**Written problem 1:**
From the forum thread on smoother rendering of high res modes, reproduce the stretch from "For whatever reason" through "through to Uzem.".
**Written problem 2:**
In the forum thread on smoother rendering of high res modes, which branch holds the commit with the changes to the renderer interface?

Smoother rendering of high res modes

The Uzebox now have a fully functional emulator! Download and discuss it here.
User avatar
Artcfox
Posts: 1382
Joined: Thu Jun 04, 2015 5:35 pm
Contact:

Re: Smoother rendering of high res modes

Post by Artcfox »

D3thAdd3r wrote:Sucks to lose the screenshot I guess. I feel like there is an efficient way to do it since certainly every first person shooter allows it, with things like live security camera screen written to texture. I think you have to lock the buffer and stall though.

For whatever reason I always hit Print Screen which copies the screen and I paste it, crop it, scale it, whatever, and save it as .png. Not sure why I do that since it's a bit of a pain, but works for every program :|
If I use an intermediate SDL_Surface then I can read back the pixels just fine for a screenshot. It looks like that may be the solution here. The issue I am running into is that SDL2 is not catching my press of the PrintScreen button because GNOME is catching it first (and doing its own screenshot) and not passing the keypress through to Uzem.
User avatar
Jubatian
Posts: 1563
Joined: Thu Oct 01, 2015 9:44 pm
Location: Hungary
Contact:

Re: Smoother rendering of high res modes

Post by Jubatian »

My commit is up with the changes to the renderer interface (uzem140-linebuffer branch in my fork).

I tried to decouple the render and whatever capture feature is there, sure it is a loss of performance in some cases, but also establishes less tight coupling. As of now for example it should be clearly visible how it would be possible to use libpng for generating screenshots without butchering unrelated parts of the code.

I also outlined how a debug display is supposed to work, next time I think I will complete my software renderer, and in general the renderer's integration so it becomes functional. It could be very useful for graphics mode design as some before here mentioned. For now I imagined it with correct aspect ratio (like for example the Vice emulator of C64 does), but your part also makes sense (to have every cycle one pixel). I however haven't got a sufficiently large monitor so I could use that (a big 1600x1200 LCD discarded from some graphics workstation sits on my desk, I hate 16:9... Damnit, I want to work with this thing, not only watching videos).

For collaborating on the code it is problematic. It is overcast, rainy here (and is predicted to stay so for the oncoming week), and so my net access is terrible, I can't even really access GitHub due to its heavy JavaScript use (I can't get a complete site load). So only command line git for me. Artcfox: please add my fork as a remote, and fetch / pull from it to work on it. I am doing the same on Uze's master branch, at least that works with more or less retries. I can also add your fork as remote (please post its address) so I can pull back from you to integrate.
User avatar
Artcfox
Posts: 1382
Joined: Thu Jun 04, 2015 5:35 pm
Contact:

Re: Smoother rendering of high res modes

Post by Artcfox »

Sorry, I didn't realize I had replied in the other thread.

(Extracted data lines)

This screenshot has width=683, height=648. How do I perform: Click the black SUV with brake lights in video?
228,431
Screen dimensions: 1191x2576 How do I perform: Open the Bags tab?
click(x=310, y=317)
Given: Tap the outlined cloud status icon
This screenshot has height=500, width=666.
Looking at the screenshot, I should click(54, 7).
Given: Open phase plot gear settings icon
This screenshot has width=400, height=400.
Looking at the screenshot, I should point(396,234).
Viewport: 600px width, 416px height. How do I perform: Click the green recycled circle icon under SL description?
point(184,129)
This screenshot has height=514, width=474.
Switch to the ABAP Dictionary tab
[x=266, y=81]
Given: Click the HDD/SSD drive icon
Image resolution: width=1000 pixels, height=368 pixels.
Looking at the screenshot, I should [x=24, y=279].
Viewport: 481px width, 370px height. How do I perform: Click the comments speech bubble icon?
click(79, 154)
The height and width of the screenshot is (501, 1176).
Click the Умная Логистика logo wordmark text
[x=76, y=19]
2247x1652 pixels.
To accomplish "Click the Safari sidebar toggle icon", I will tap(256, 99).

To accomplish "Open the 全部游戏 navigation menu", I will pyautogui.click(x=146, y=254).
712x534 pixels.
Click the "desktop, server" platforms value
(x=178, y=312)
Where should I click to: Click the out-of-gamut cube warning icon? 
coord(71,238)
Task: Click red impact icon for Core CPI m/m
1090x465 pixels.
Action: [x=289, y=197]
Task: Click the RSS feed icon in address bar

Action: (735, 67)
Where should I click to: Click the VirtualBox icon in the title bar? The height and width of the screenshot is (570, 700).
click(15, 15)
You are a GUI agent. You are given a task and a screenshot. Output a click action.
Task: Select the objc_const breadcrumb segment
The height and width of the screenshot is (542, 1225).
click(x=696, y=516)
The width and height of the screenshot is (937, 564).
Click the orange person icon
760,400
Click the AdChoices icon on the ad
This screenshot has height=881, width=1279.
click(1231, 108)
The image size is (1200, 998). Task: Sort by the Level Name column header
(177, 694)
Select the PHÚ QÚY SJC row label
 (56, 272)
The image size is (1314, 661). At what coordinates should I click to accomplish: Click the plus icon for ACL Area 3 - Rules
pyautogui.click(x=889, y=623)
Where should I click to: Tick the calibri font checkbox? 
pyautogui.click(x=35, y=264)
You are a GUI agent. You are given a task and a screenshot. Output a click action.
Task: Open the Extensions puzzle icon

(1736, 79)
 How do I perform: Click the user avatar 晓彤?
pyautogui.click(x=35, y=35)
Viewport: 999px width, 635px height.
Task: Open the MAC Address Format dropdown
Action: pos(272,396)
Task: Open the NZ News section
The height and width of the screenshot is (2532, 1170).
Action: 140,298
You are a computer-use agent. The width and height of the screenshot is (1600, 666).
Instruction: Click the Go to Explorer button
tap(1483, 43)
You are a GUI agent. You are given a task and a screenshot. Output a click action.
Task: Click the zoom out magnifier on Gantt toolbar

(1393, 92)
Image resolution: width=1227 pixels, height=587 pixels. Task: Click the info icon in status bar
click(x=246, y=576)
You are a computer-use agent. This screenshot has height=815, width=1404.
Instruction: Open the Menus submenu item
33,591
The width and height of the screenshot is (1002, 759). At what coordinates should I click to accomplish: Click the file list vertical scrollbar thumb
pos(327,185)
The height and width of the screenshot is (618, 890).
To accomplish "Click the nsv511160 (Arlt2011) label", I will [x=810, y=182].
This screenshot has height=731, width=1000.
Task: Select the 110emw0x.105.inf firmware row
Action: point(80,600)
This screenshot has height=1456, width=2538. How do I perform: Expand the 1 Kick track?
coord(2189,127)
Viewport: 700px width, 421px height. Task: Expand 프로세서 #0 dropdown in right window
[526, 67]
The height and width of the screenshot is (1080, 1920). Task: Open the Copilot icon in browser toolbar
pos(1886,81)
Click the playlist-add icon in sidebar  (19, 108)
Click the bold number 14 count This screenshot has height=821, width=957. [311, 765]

**Solution 1:**
For whatever reason I always hit Print Screen which copies the screen and I paste it, crop it, scale it, whatever, and save it as .png. Not sure why I do that since it's a bit of a pain, but works for every program :|
If I use an intermediate SDL_Surface then I can read back the pixels just fine for a screenshot. It looks like that may be the solution here. The issue I am running into is that SDL2 is not catching my press of the PrintScreen button because GNOME is catching it first (and doing its own screenshot) and not passing the keypress through to Uzem.

**Solution 2:**
The uzem140-linebuffer branch in Jubatian's fork.